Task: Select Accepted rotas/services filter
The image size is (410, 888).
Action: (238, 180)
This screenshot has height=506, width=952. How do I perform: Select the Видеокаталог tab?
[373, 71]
= = = =
### AIM OF THE EXERCISE
Output the data above exactly, please, line for line.

### SOLVED EXERCISE
Task: Select Accepted rotas/services filter
The image size is (410, 888).
Action: (238, 180)
This screenshot has height=506, width=952. How do I perform: Select the Видеокаталог tab?
[373, 71]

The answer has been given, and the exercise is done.